Du Consulat au début de la Monarchie de Juillet, le Conseil général fonctionne
avec des conseillers généraux nommés par les instances administratives centrales
et locales, ce qui explique, entre autres aspects, la dépendance et l'effacement
de cette assemblée. Les préfets, en proposant des candidats,
doivent veiller à un équilibre de représentation entre les
arrondissements, mais rien n'est prévu pour les cantons. Celui de Wintzenheim a
été plutôt privilégié, puisqu'il a été représenté à Colmar par deux
personnalités locales.
Dès 1800, au moment de la création de l'assemblée départementale, le baron
François-Joseph de Schauenbourg (1742- 1815) [2] est nommé conseiller général du
Haut-Rhin et élu président du conseil par ses pairs.
Représentant d'une des plus anciennes et illustres familles nobles d'Alsace, de
Schauenbourg a été sous l'Ancien Régime officier, commandeur de l'Ordre de
Malte, conseiller chevalier d'honneur près le Conseil souverain d'Alsace. Il
joue un rôle important au début de la Révolution : successivement procureur
général syndic pour la noblesse d'Alsace à l'Assemblée provinciale
(1787-1788), président de l'assemblée des Bailliages de Huningue et de Belfort
(1789), commissaire chargé d'installer le Conseil général du Haut-Rhin,
procureur général du département du Bas-Rhin.
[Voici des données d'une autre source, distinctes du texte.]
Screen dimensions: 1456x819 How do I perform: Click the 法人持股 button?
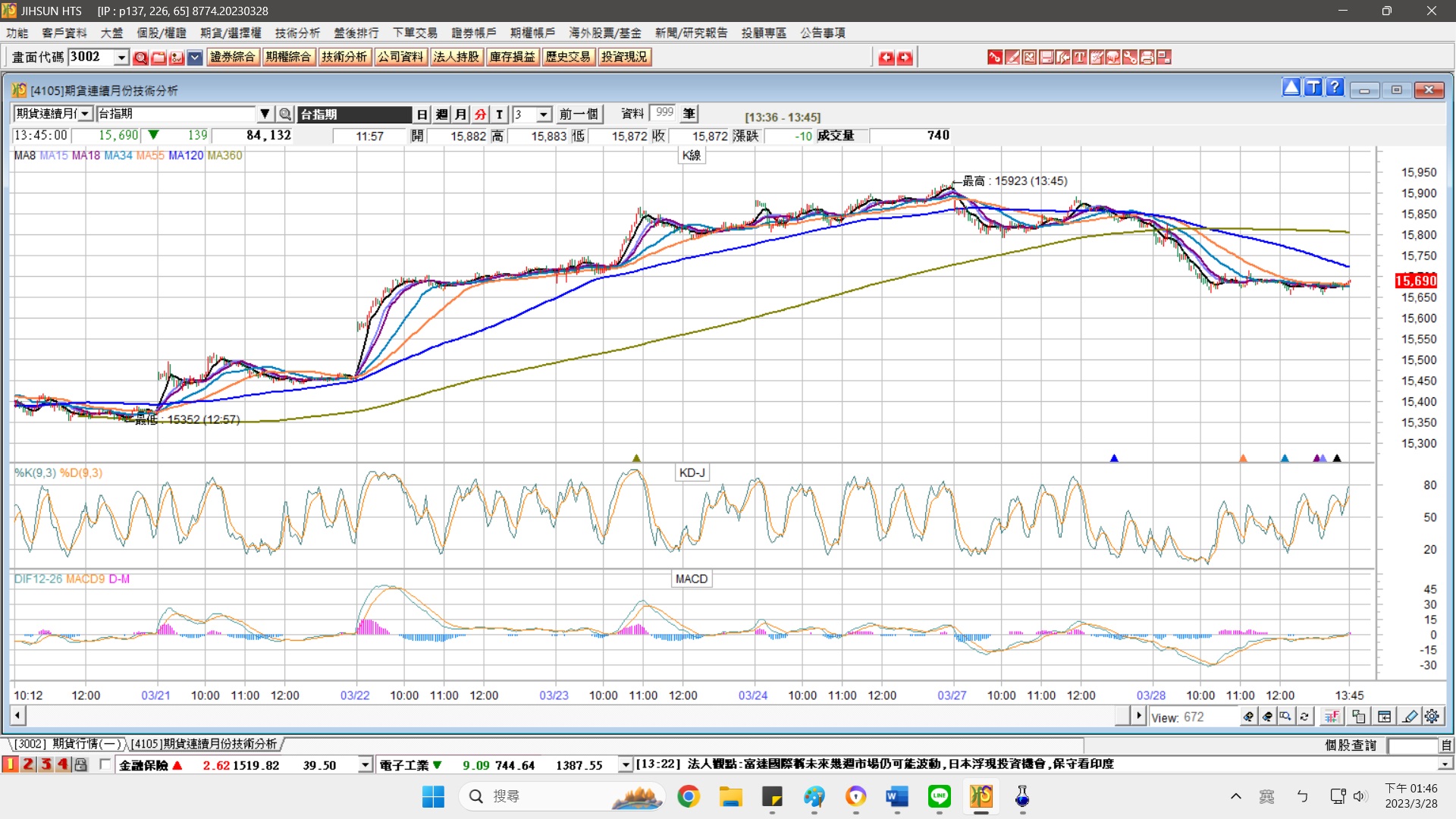click(x=456, y=57)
Suspecté de sympathies pour les contre-révolutionnaires, il est inquiété et se retire sur ses terres à
Herrlisheim, se consacrant notamment
à une manufacture de draps fondée en 1780. Il faut attendre le Consulat pour
le retrouver à des responsabilités : il est nommé maire de Herrlisheim
et conseiller général en 1800. Royaliste rallié à l'Empire, il traverse sans heurts
les troubles années 1813-1815, mais décède courant 1815.
Il faut attendre le début de la Monarchie de Juillet pour que la région de
Wintzenheim soit de nouveau représentée au Conseil général. L'industriel
Édouard-Valentin Jordan (1789-1866) [3] est nommé conseiller général en 1831.
Fils d'un banquier et industriel protestant originaire de Berlin, il est associé
aux Haussmann du Logelbach. Davantage préoccupé par les questions industrielles,
il démissionne en 1833, mais n'est pas remplacé, les conseillers généraux
devant, aux termes de la loi du 22 juin 1833, être dorénavant élus.
Chaque canton élit désormais son conseiller général. Les élections sont à caractère censitaire. Pour être électeur il faut payer un minimum de 200 francs de cens, ou à défaut, figurer parmi les plus imposés si le quorum de cinquante électeurs n'est pas atteint. 200 francs de cens sont également requis pour être éligible. Les élections se déroulent au chef-lieu du canton, sous la présidence du maire de la localité.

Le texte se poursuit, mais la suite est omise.